With the coronavirus pandemic compounding an already fairly gloomy mood, intentions for duration also reflected increased pessimism, with investors showing a bias towards lengthening. Indeed, 29 per cent said their expected change in duration over the next 12 months would be longer, up from 21 per cent in 2019’s report, while just 10 per cent said it would be shorter, down from 27 per cent. Even with a record drop in yields, investor expectations indicated they could fall still further, although just eight per cent thought U.S. rates could go negative.

In this incredibly low-yield environment, the large part of growth in fixed income allocations is appearing in higher-yield alternatives. Mainstays like government and investment-grade corporate bonds made up less of fixed income portfolios in 2020 than 2019 on average, ticking down from 43 per cent to 37 per cent and 36 per cent to 27 per cent, respectively. Meanwhile, emerging market debt saw some of the highest growth, up from three per cent to six per cent, while high-yield corporate debt rose from four per cent to seven per cent. Municipal agency and non-government organization bonds, asset-backed securities and structured credit, direct lending, bank loans and real estate debt all saw small increases as well.

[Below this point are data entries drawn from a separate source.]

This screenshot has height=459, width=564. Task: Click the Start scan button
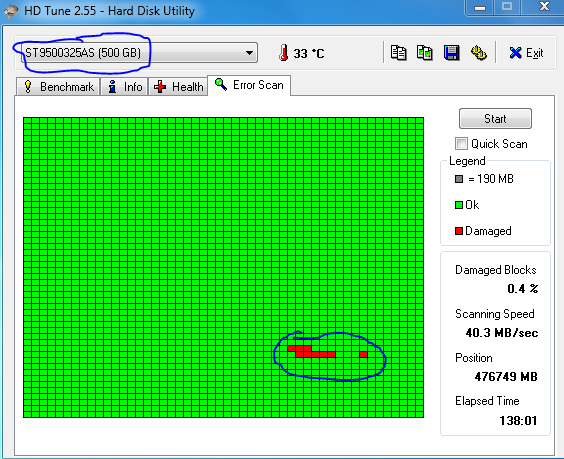pyautogui.click(x=495, y=119)
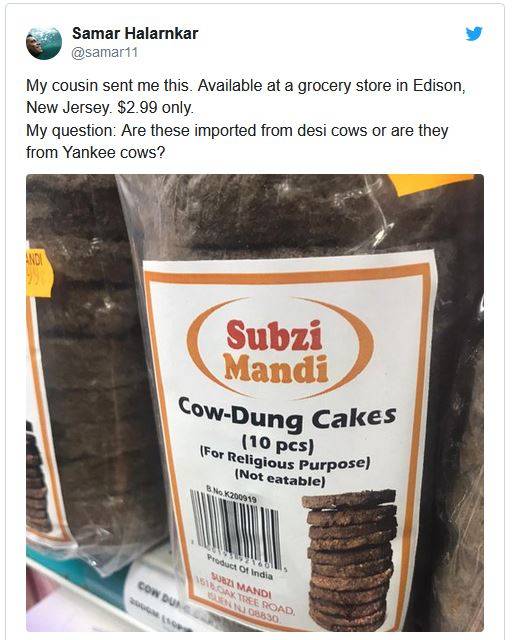Click the 'Product Of India' text

click(240, 567)
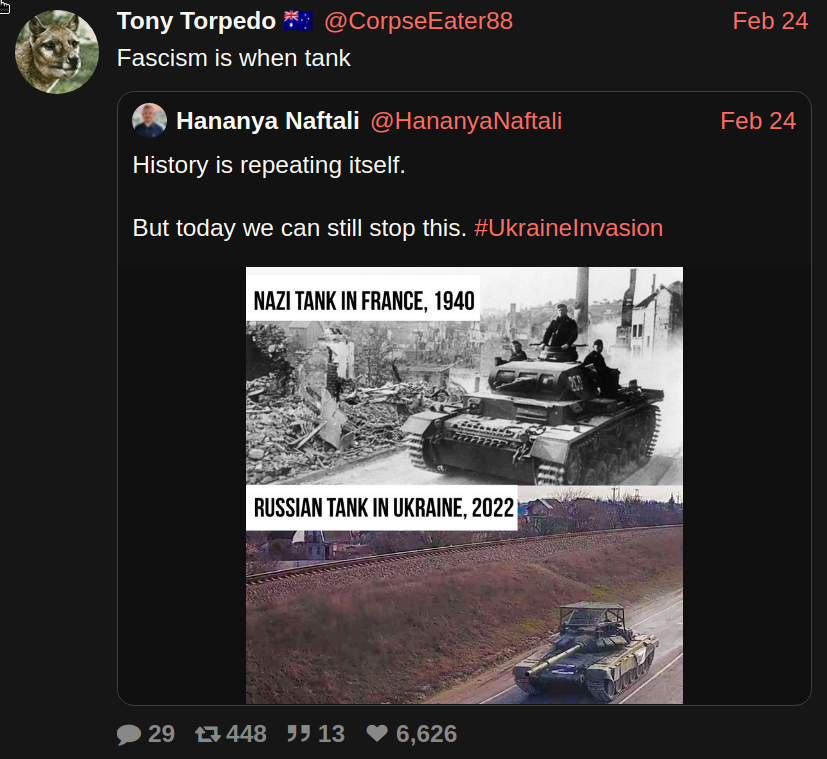Screen dimensions: 827x759
Task: Open the Tony Torpedo display name link
Action: pos(196,21)
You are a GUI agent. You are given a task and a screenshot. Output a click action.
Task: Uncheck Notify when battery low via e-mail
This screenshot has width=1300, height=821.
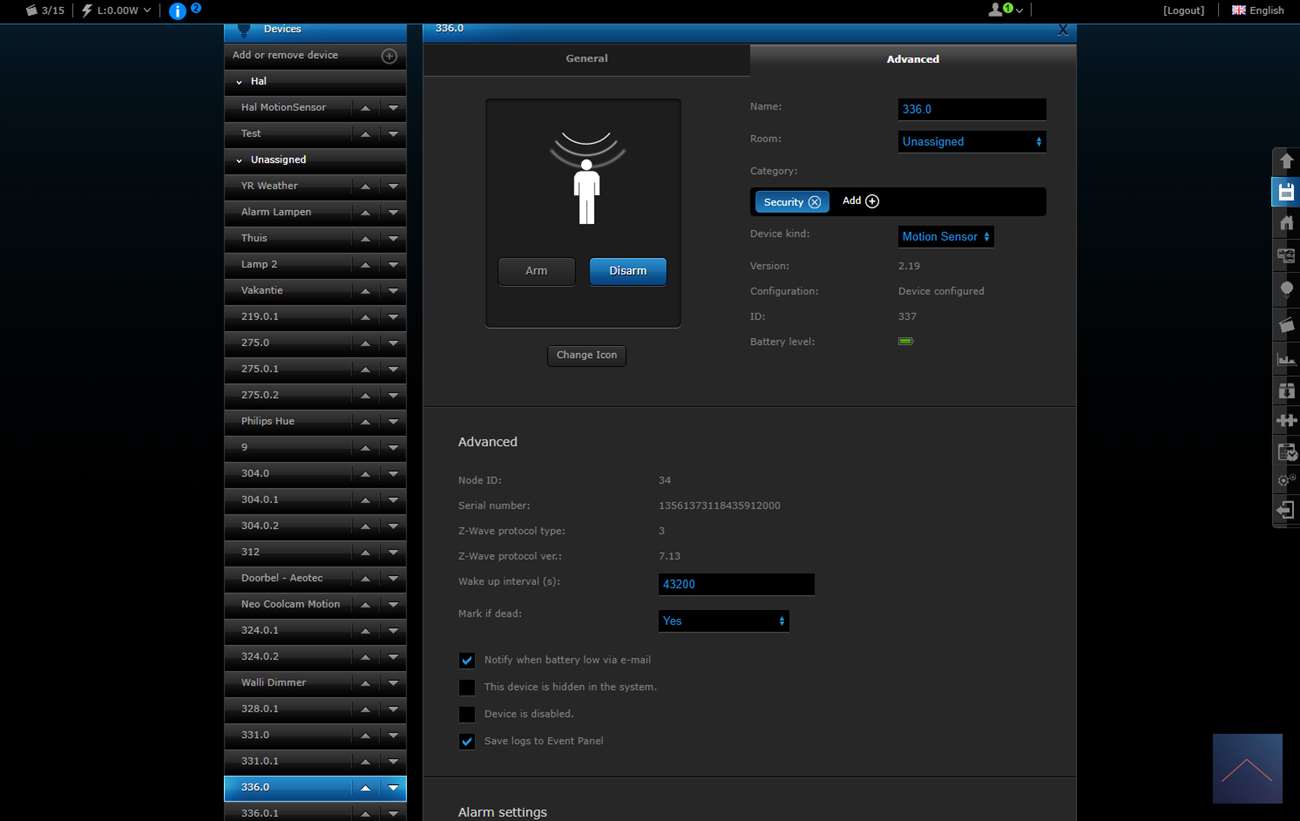click(x=467, y=660)
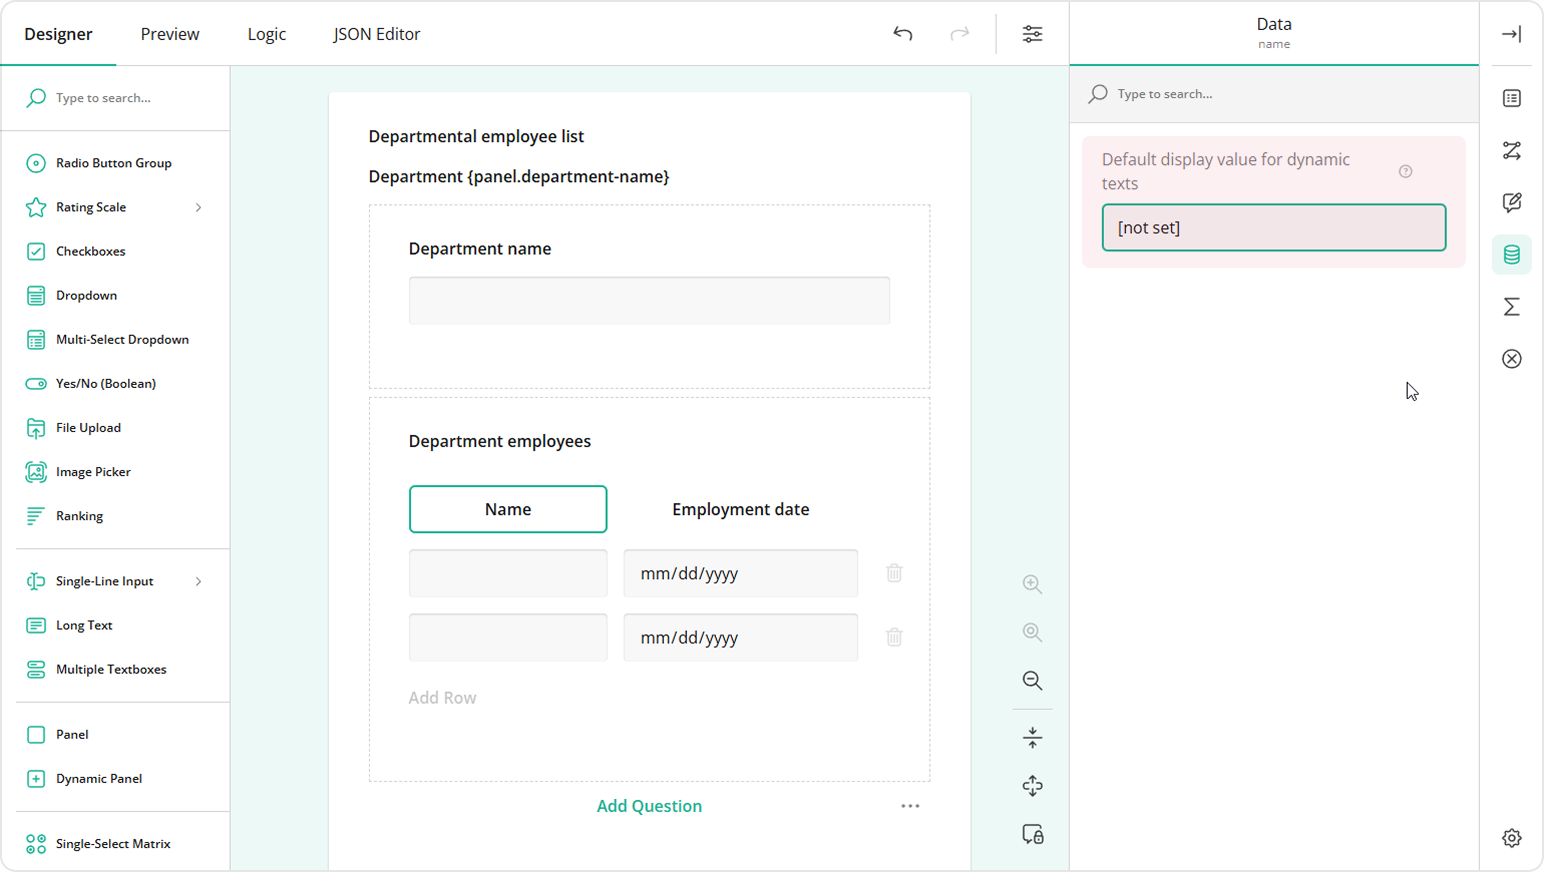
Task: Open survey settings from the top toolbar
Action: (1032, 33)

However, underneath this trend toward alternatives, the report noted divergence in investor behaviour as 63 per cent of lower risk investors upped their allocations to core assets, while 53 per cent of high risk investors decreased them. As well, 65 per cent of lower risk investors expressed concerns over liquidity and more than a third (36 per cent) of higher risk investors shared this concern.

“Since the global financial crisis, regulations such as Dodd-Frank have led to reshaping of fixed income markets, with banks holding less inventory on their balance sheets and much of the slack picked up by customer-to-customer platforms managed through intermediaries,” said the report. “By facilitating trading directly between customers, this model has helped bring down spreads and reduce costs. However, volatility in the opening months of 2020 is proving the first serious test of this model and the ecosystem of products within it.

“This transformation in the way fixed income securities are traded has been aided by the development of exchange-traded funds, which are widely used across [those surveyed]. ETFs are valued for offering liquidity alongside the convenience of instant diversification at relatively low cost. This is seen as valuable in allowing investors to quickly target a diverse range of interest rate and credit risks, facilitating a range of new strategies. In the face of volatility arising from the COVID-19 pandemic, this liquidity is being tested. However, by facilitating continued trading during a period of significant uncertainty, ETFs have acted as a key source of price discovery in markets that might have otherwise entirely seized.”

As for which securities investors are favouring as some move further long the risk spectrum, interest in emerging market debt has seen rapid growth. Indeed, 72 per cent of survey respondents said they’ve allocated to the asset class, up from 49 per cent in the 2019 survey. Lately, however, investors are more often choosing to zero in on specific countries than using a broader mandate. Indeed, 63 per cent of investors said they prefer country-specific allocations to emerging markets, while 22 per cent prefer a broader strategy and 15 per cent were neutral.

Looking to environmental, social and governance concerns, almost half (46 per cent) of investors said they believe the adoption of ESG helped their fixed income portfolio, while just three per cent said it hindered it. Specifically within their fixed income investments, 75 per cent of investors said social responsibility was a motivating factor in integrating ESG, followed by stakeholder wishes (67 per cent) and alignment with beneficiary beliefs (60 per cent). Half (50 per cent) cited return enhancement as a motivating factor.

“In 2019, our study found most investors chose not to purchase ESG-specific products whereas today half own them and 80 per cent are anticipating making new/additional investments in the future,” said the report. “While green bonds are the most common, interest has also expanded across the full range of offerings with a third of investors having bought social and sustainable bonds.”